Best-selling author Trevanian
S. Sweetnam of Rockport, Mass., asks, 'Whatever happened to ...?'
Back in print: after a 15-year
absence, Trevanian reappeared in
1998 with this novel.
Trevanian was the pen name for the author of such international bestsellers as 1972's "The Eiger Sanction" (later a movie starring Clint Eastwood), "The Loo Sanction" (1973), "Shibumi" (1979), and "The Summer of Katya" (1983). The elusive author made it known that he felt his anonymity was essential to writing the popular action novels. (The mystery, some noted, didn't hurt book sales, either.)
Trevanian's identity stirred much speculation among his fans. But after "Katya" was published in 1983, Trevanian disappeared from the literary world for 15 years. He emerged last October with another bestseller, "Incident at Twenty-Mile."
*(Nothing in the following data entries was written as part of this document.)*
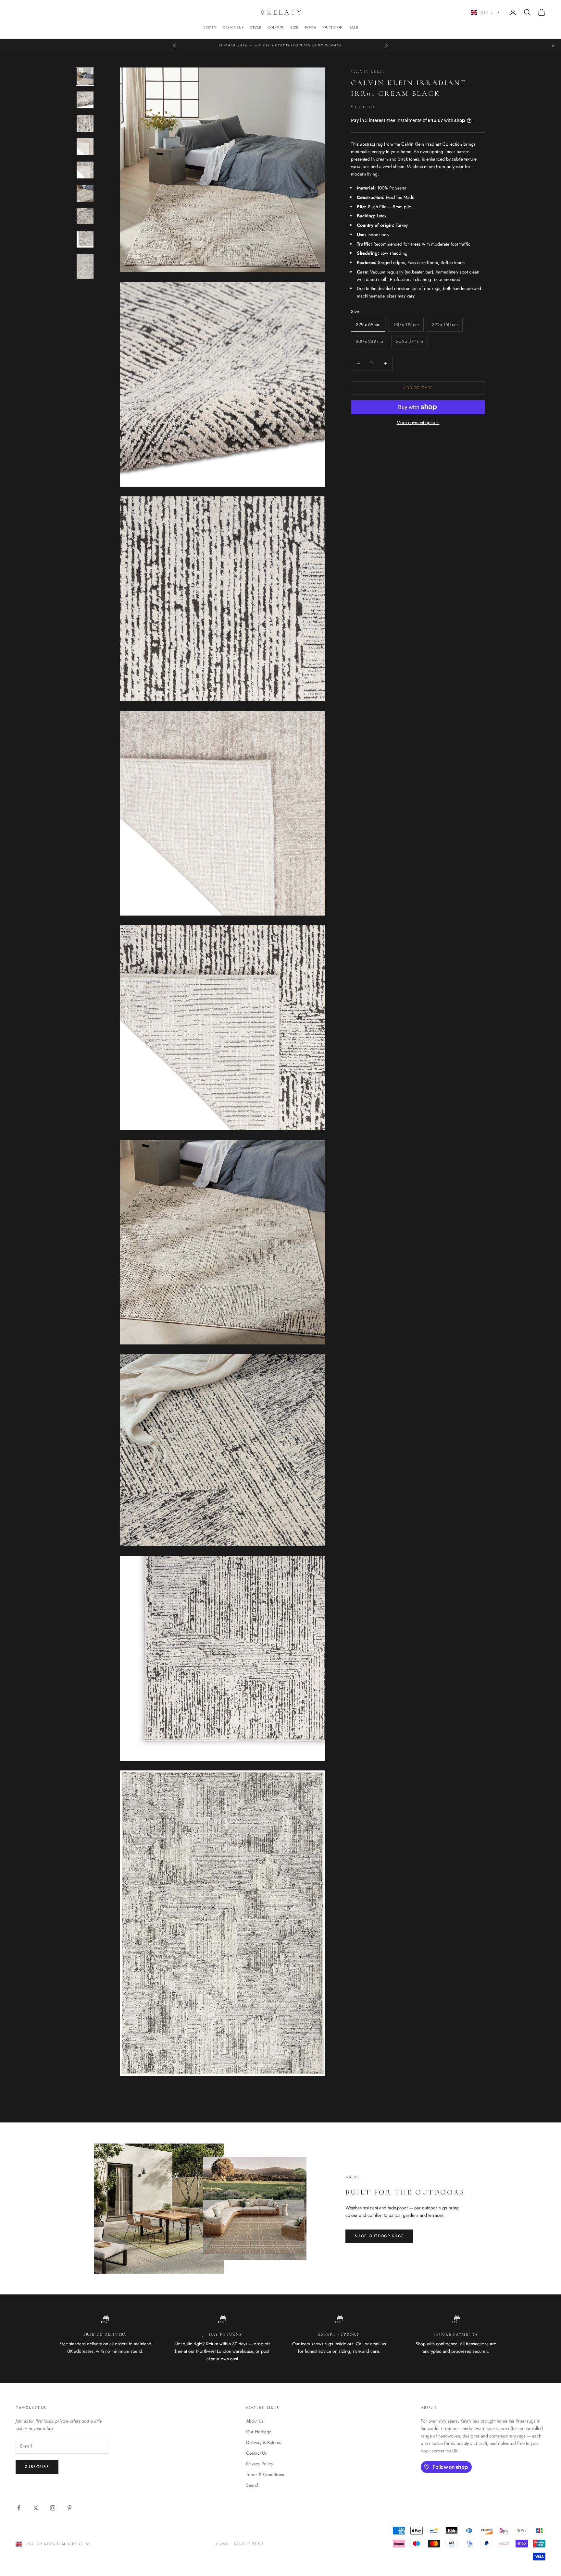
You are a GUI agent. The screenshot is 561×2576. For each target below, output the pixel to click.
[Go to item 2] (85, 100)
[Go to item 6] (85, 193)
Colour (276, 27)
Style (255, 27)
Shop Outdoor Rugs (379, 2236)
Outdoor (333, 27)
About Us (255, 2421)
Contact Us (256, 2453)
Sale (353, 27)
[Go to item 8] (85, 239)
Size (294, 27)
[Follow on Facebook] (19, 2508)
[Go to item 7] (85, 216)
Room (311, 27)
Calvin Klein (368, 71)
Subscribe (37, 2467)
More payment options (418, 422)
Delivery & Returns (263, 2442)
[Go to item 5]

Still anonymous, but also giving interviews, Trevanian said he had kept writing in the interim, using different names. (Some say two novels by "Nicholas Seare" are Trevanian's.)
Today there is little debate about the author's identity: Rod Whitaker is a former film professor at the University of Texas at Austin who left his post in the 1970s.
When contacted, Trevanian's publicist declined to confirm this, or the report that his client now lives and works in France and England.